1954年の第8回ユネスコ総会(モンテビデオ)は、このマークを「ユネスコの”標章・公印”」とすることを承認するとともに、ユネスコという名称やマークを使う場合はユネスコ事務局長の許可が必要であることを決議しました。 また決議は「ユネスコ加盟国は、この決議にもとづいて1年以内に必要な立法上の処置を講ずる」ことにも言及しています。 日本では「商標法」「不正競争防止法」「通産省告示第440号」などで、ユネスコの名称やマークが悪用されないように保護しています。
全国的規模で民間ユネスコ活動をすすめている日本ユネスコ協会連盟は、1957年に同連盟とその会員がユネスコの名称やマークを使う許可をユネスコから受けました。 この許可文書のなかで、当時のユネスコ事務局長エバンスは「このことが日本人のあいだへの、ユネスコ理念の普及に役立つことを希望します。」と述べています。

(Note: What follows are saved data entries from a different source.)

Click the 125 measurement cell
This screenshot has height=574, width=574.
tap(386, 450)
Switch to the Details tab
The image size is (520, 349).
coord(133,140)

なお日本の民間ユネスコ団体などではユネスコ・マークを染め抜いた「ユネスコ旗」を使っていますが、これは民間独自のことで、ユネスコ本部や世界各国のユネスコ地域事務所などが旗を使う場合は、「国連旗」を使用します。
一方、ユネスコの公文書や刊行物には、ユネスコのマークが使われています。